Marxismus reloaded: Karl Marx und sein widersprüchliches Erbe
Vor gut 150 Jahren erdachte ein deutscher Philosoph eine neue Weltordnung. Jetzt erlebt der Marxismus ein unerwartetes Revival – zwischen Jubel und Verdammnis.
Eines ist sicher: Es hat nach der Bibel nur wenige Bücher gegeben, die die Weltgeschichte so nachhaltig beeinflusst haben. Lenin, Stalin, Mao, Che Guevara und Fidel Castro – sie alle beriefen sich darauf. Der Autor war ihr Guru, „Das Kapital“ ihre Heilige Schrift. Gegen eine Vereinnahmung durch andere hat er sich stets gewehrt. Als er erfuhr, dass sich eine neue Partei in Frankreich als marxistisch bezeichnete, erwiderte er: „Was mich betrifft, ich bin kein Marxist!“
Also sprach – nein, nicht Andreas Babler –, sondern Karl Marx, der dieser Tage ein unerwartetes Revival feiert.
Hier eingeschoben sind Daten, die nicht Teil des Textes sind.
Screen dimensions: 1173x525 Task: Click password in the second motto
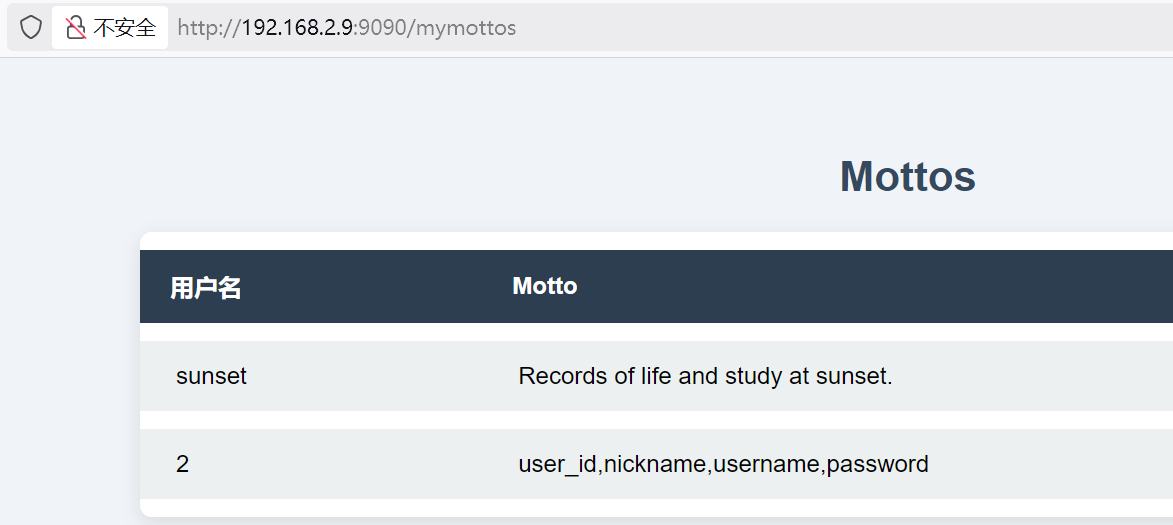point(878,464)
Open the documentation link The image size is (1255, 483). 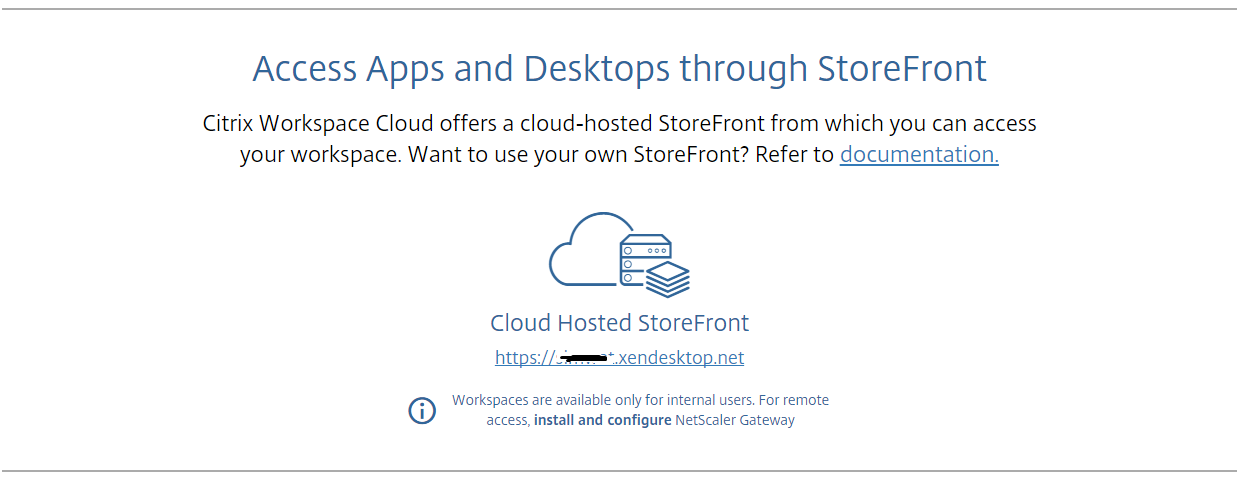[x=918, y=155]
Fakt ist: Ab Mitte des 20. Jahrhunderts wurde etwa die Hälfte der Menschheit von Regierungen geführt, die sich auf Marx beriefen. „Karl Marx ist zur Ikone der unterschiedlichsten Strömungen geworden“, sagt die Historikerin Barbara Stelzl-Marx. Und doch haben die wenigsten sein Werk gelesen – geschweige denn verstanden. Sein Gedankengut diente als Legitimation für Regime, die seine Ideen weiterentwickelten, umdeuteten, missbrauchten. Bis wenig von dem blieb, was Marx an Freiheit für die Gesellschaft erdacht und erträumt hatte.
Anfangs kein Revoluzzer
Marx hat nicht als Revolutionär begonnen. Als Student interessierte er sich weder für Wirtschaft noch für Armut; seine Dissertation befasste sich mit den antiken Philosophen Demokrit und Epikur. Doch mit 25 wurde der Philosoph gemeinsam mit Friedrich Engels zum radikalen Kritiker der kapitalistischen Wirtschaftsordnung, die als Folge der industriellen Revolution eine gewaltige Produktivität entfaltet hatte. Was nur wenigen zugutekam. Auf der einen Seite die reichen Fabrikbesitzer. Auf der anderen eine verarmte Arbeiterschicht.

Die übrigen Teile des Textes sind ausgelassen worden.